There are other encounters along the way: he meets a revolutionary emigrant from China who is risking his life in the name of a Chinese insurgence against the old ways of hierarchy. Minke experiences disorientation when the Colonialist monolith dubs Japanese as "Pures," to be treated henceforth with the ceremony and respect accorded previously on to Europeans, a prospect that creates a state of confusion—pride in Asia, puzzlement, suspicion. He marvels to learn about Filipinos fighting for independence and then grasps the treasonous sleight-of-hand of the U.S. government in forcing their entry into a "Spanish-American" War for the freedom of Filipinos from Spain, but the subsequent slaughter as the U.S. steps in as the Power under a different name: no longer Colonialism, but Imperialism. (Mark Twain was one prominent American writer who reviled this farcical "war for freedom" in U.S. history.)
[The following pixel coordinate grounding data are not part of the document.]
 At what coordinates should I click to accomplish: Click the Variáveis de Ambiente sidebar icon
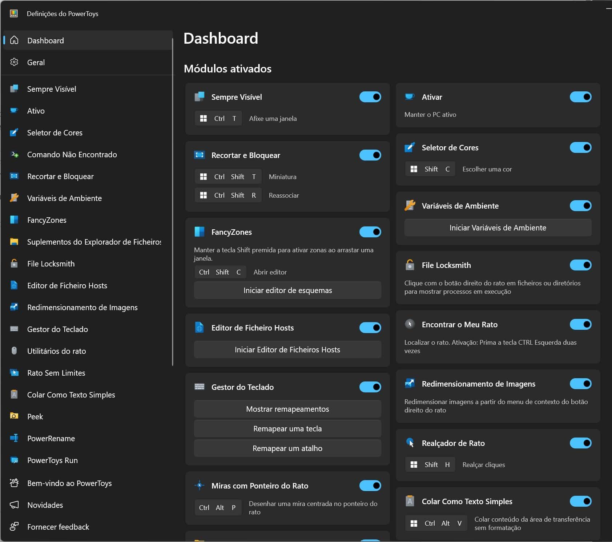(14, 198)
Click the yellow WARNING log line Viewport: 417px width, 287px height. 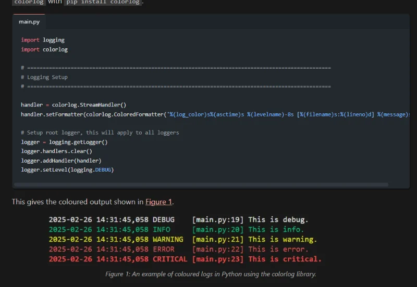click(182, 239)
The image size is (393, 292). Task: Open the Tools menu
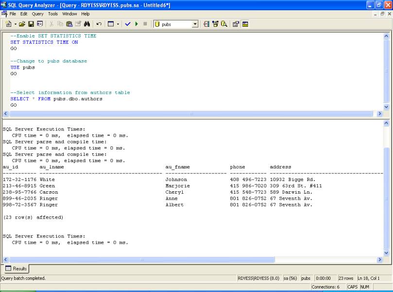pos(53,14)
Thus Pramoedya Anana Toer introduces the twin prongs stimulating the birth of native bourgeois resistance to Dutch Colonialism. On the one hand the very sciences and education Europe brought with them: newspapers, books, telegraph, all of which allowed Javanese access to ideas of Asian independence, ideas of liberation and nationalism, examples of Asian resistance. On the other hand the "liberal" Europeans who sowed dissent in Europe and abroad about both the injustices and indignities of Colonialism. For Colonialism works first with the sciences of navigation, travel and munitions, but this technology is employed mercilessly. It is embedded in, or creates, attitudes of utter contempt for the very values it inspires in its places of origin: individual freedoms are necessary if all the benefit is not to go to the stay-at-home aristocracy and monarchy. We must remember that the Haitian liberation war and the French Revolution coincided, both of them results of the same phenomena.
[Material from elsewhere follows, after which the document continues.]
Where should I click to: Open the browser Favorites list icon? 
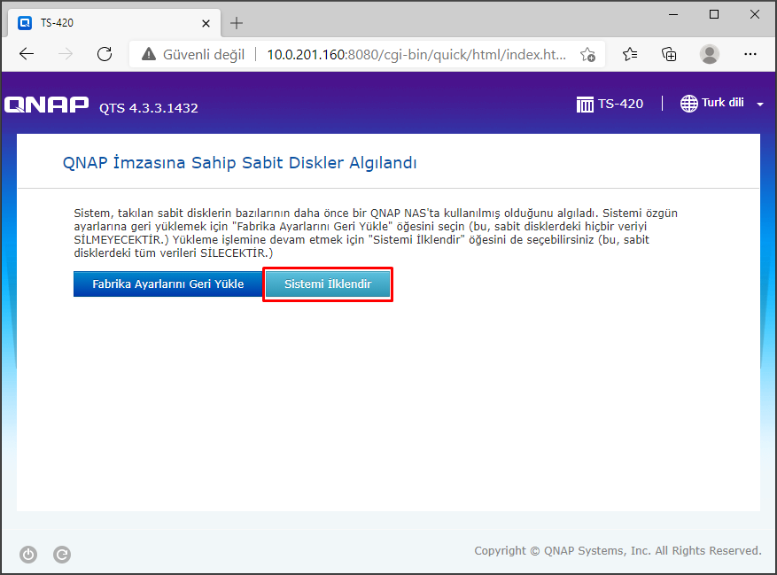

It also, as a long-distance political and economical arrangement, requires educated management, even of the people that had to be ideologically castigated and despised in order to justify treating them as less than beasts of burden, more like vermin. The Native. That word which at one point meant "born where it lives" became a synonym for a debased image connotating all at once an animal, inferior, subhuman, immoral, without a soul or a mind. Other words became synonymous—"savages" and "brutes" and "barbarians." The totality of meaning, of course, was merely "those people who have what we want, whom we can kill or enslave to get what we want, and who are only good as labor to procure and produce what we want. A "savage" is someone from the lowest state of civilization, and a barbarian is only slightly better. What is civilization? It is what Europe is and does.
If people are not European, they can only be Natives, Savages, Brutes and Barbarians. And of course, Savages are savage, brutes are brutal, barbarians are barbaric, and the natives "are restless." All of these terms constitute a vast tautology of "otherness" and "opposition." Europe and civilization and Christians and educated are "us." The "others" are not, and they are "opposed." They are "anti" by their nature. Even at home, a European cannot be fully a "Native."
European colonial policy rested as strongly upon imposing their own mental perception of the rightness of their hierarchies. But in This Earth of Mankind a Native is being educated alongside "Pures" and "Indos" (European-Javanese). And Nyai Ontosoroh has fully learned the "business" and is a capable manager and a formidable enemy or ally. This education may have been a historically fatal step, but industrialized colonial power needed educated labor. The policy even has a name: "Assimilation" or "Association Theory."
Minke watches disaster descend on the wife he loves and her mother whom he admires almost as much. By story's end Minke has discovered the helpless legal position of non-Europeans at the same time that he has learned to hate the patriarchal system of concubinage. At first he is reluctant to mix with "low" people. Nyai Ontosoroh is, after all, an immoral woman, contemptible by both Javanese and Dutch standards. But Minke sees for himself that she is an admirable businesswoman, a woman of beauty, intelligence, honor and sensitivity. As he learns how her father sold her as a child to Herman Mellema, Minke grasps the irrationality of blaming her for the venal acts of two men who utterly controlled her life.
The struggle to resist Dutch control of Anneliese and the business inspires many levels of assistance: a liberal Dutch administrator and his daughters, an impassioned journalist who urges Minke to write in the Javanese language instead of Dutch, Ontosoroh's guards and servants. Minke is shaken to his foundations by the injustice and inhumanity he discovers side by side with the courage, dedication and generosity of those who would resist Dutch domination and values. The novel ends with Nyai Ontosoroh saying to Minke: "We fought back, Child, as well and as honorably as possible."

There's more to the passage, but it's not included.